Exercise objective ▸ Take the data below and copy exactly the lines starting at the one with "Click the United Kingdom country line" and finishing at the one with "Task: Click the red waveform position slider", both included.

Extracted material ▸
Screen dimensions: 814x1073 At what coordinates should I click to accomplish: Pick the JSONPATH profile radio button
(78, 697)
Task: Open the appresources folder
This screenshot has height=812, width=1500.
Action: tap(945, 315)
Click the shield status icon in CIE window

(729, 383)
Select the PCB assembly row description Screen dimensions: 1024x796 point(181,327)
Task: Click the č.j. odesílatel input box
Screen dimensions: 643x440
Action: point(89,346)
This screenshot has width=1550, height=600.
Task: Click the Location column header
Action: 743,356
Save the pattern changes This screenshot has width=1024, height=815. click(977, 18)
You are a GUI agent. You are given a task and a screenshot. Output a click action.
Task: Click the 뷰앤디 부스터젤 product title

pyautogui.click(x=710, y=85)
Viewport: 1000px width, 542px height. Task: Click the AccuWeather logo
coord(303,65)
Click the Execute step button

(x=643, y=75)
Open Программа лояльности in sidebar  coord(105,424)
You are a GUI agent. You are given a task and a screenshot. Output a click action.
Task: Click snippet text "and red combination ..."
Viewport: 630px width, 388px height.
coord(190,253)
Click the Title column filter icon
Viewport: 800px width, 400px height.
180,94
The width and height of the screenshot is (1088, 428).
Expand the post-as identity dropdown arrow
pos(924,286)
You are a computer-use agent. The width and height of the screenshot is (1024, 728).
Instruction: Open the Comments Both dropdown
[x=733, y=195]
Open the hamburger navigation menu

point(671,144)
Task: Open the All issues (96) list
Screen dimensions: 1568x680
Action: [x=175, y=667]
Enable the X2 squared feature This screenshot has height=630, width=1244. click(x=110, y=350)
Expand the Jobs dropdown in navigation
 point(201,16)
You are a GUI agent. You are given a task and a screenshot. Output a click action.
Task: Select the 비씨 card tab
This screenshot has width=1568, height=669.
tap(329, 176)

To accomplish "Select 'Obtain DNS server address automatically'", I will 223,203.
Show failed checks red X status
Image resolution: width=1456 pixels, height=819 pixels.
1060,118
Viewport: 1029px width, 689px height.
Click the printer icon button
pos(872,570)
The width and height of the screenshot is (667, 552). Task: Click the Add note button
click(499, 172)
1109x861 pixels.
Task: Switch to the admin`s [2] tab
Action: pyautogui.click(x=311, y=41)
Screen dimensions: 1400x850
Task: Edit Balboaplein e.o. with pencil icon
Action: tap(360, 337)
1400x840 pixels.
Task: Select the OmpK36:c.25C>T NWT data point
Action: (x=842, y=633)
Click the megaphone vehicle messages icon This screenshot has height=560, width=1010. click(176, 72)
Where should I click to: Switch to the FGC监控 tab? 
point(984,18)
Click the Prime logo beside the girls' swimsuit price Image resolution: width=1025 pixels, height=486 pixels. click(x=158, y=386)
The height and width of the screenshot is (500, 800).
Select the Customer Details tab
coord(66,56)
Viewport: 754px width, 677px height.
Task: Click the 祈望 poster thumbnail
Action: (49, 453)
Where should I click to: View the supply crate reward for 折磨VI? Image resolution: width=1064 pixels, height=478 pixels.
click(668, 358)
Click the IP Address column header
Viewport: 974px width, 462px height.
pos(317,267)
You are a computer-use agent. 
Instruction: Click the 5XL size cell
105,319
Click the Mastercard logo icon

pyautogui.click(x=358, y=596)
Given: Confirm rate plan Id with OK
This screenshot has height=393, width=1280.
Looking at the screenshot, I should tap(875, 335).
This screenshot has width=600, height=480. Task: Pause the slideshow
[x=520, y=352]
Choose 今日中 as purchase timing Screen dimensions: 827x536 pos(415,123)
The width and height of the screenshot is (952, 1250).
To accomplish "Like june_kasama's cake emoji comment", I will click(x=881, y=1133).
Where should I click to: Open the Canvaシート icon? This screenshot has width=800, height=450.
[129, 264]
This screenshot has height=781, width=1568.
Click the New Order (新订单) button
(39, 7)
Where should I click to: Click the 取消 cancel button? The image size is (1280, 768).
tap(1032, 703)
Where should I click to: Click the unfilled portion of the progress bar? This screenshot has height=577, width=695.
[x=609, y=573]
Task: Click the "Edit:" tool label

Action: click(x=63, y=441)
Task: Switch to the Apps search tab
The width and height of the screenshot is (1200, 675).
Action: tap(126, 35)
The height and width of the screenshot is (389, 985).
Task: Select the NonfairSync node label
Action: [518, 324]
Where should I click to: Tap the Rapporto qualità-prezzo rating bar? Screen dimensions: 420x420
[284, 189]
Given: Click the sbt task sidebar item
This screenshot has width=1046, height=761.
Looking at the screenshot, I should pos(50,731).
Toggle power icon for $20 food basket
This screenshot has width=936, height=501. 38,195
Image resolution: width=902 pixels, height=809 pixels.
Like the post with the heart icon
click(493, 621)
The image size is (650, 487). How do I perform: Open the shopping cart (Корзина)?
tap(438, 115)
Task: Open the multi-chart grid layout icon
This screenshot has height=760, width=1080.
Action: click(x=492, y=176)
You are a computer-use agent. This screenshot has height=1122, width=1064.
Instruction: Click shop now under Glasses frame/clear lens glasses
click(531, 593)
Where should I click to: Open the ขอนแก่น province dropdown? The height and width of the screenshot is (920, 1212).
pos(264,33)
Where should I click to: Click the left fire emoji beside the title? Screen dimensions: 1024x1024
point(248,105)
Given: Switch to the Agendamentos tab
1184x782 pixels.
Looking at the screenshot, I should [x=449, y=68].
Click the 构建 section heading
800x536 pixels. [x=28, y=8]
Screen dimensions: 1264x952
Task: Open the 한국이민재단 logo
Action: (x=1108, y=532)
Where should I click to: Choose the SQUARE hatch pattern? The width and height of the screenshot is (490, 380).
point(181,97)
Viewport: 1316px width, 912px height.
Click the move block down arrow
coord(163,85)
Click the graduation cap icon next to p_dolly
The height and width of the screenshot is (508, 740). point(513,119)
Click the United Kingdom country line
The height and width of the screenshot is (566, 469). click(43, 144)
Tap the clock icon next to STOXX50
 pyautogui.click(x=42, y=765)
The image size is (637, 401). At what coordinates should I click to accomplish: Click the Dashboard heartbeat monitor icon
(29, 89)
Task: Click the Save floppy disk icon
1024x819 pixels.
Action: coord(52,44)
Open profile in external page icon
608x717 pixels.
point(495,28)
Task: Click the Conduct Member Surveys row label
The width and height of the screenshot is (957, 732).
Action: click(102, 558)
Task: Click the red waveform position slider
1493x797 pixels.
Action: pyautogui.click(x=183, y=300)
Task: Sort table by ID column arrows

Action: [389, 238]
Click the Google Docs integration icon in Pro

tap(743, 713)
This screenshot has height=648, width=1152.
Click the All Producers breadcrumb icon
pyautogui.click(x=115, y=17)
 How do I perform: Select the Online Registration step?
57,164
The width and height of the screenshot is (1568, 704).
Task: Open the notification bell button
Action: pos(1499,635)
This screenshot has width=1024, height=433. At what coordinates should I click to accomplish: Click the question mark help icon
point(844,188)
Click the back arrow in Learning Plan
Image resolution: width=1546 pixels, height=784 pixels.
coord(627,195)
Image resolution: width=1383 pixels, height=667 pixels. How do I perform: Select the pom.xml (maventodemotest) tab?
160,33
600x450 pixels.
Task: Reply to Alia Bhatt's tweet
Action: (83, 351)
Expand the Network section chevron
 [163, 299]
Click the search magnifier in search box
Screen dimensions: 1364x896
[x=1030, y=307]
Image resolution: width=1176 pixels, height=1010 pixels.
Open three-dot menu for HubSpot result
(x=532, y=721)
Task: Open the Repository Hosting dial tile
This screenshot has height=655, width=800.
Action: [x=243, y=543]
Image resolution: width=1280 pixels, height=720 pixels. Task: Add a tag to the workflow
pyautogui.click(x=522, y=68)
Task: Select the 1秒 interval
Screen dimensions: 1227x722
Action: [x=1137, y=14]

Result of this task ▸
Click the United Kingdom country line
The height and width of the screenshot is (566, 469). click(43, 144)
Tap the clock icon next to STOXX50
 pyautogui.click(x=42, y=765)
The image size is (637, 401). At what coordinates should I click to accomplish: Click the Dashboard heartbeat monitor icon
(29, 89)
Task: Click the Save floppy disk icon
1024x819 pixels.
Action: coord(52,44)
Open profile in external page icon
608x717 pixels.
point(495,28)
Task: Click the Conduct Member Surveys row label
The width and height of the screenshot is (957, 732).
Action: click(102, 558)
Task: Click the red waveform position slider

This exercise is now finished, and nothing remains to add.